Abstract:
This M.Sc thesis present the high gain DC-DC converter (HGDDC) for solar photovoltaic
system (SPVs) with a multi-functional grid-tied inverter (MFGTI). The HGDDC step up the low
SPVs voltage to a constant high gain DC voltage then to be easily integrated with utility grid
voltage, at meantime to minimize the voltage ripple and reduce the stress of switches at output bus
bar. In addition MFGTI convert the stepped up high gain voltage into demanded three phase utility
grid voltage. While integrating the high gain voltage with utility grid voltage there are challenges
like: grid voltage synchronization and power quality problems that are happened to the system due
to non-linear loads, and SPVs irradiation changes.
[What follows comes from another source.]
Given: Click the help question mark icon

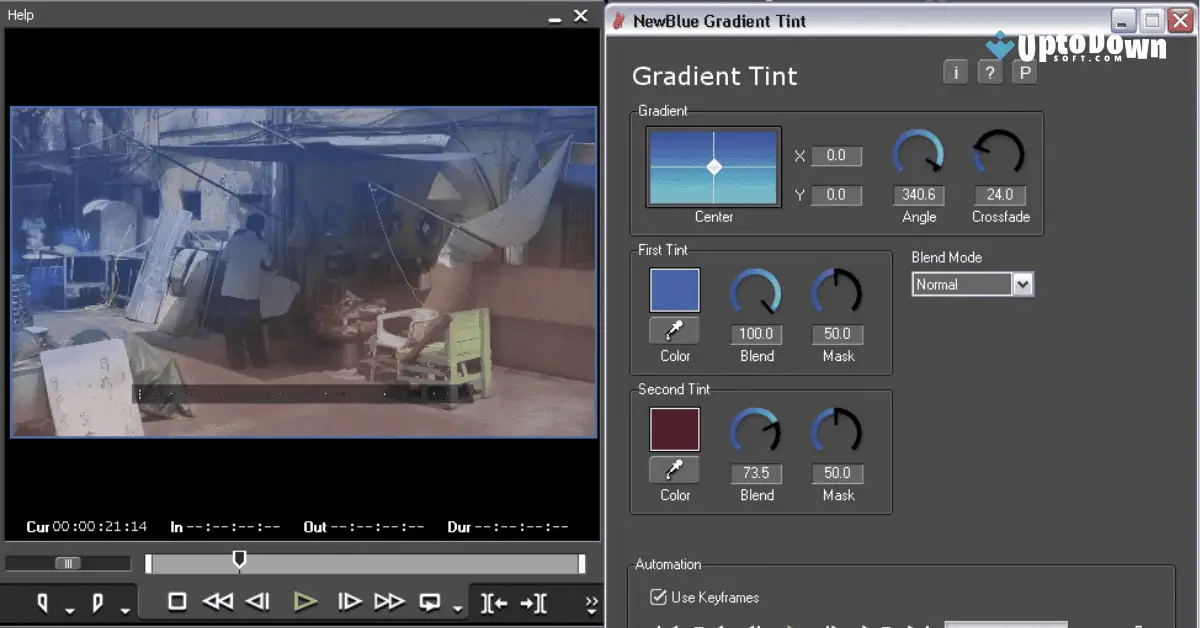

Therefore, to overcome of the grid
synchronization and power quality issues, such as total current harmonic distortion, reactive power
and to enhance the power factor, the author proposed a developed SRF control topology based on
artificial neural network (ANN) techniques. This topology enable the MFGTI to inject the active
power of SPVs to the utility gird Simulteniously to compensate the reactive power, reduce the total
current harmonic, to enhance the power factor of the system and at main time to maintain the dc
link voltage with very less voltage fluctuation. Eventually, the simulated results validate the
satisfactory working of the proposed control topology under various solar irradiation, and
nonlinear load conditions, it’s worthy to mention by implementing the mention topology the total
current harmonics of the system reduced within IEEE-519 standards. To the end, a comparison
study between ANN controller and dynamic PI of the synchronize reference frame (SRF) control
theory are tested. Several simulations and prototype results are depicted to verify and validate the
influenced of ANN based control.
The proposed model is performed by MATLAB®/Simulink software, and the prototype work
is done through Arduino Atmega 2560 controller.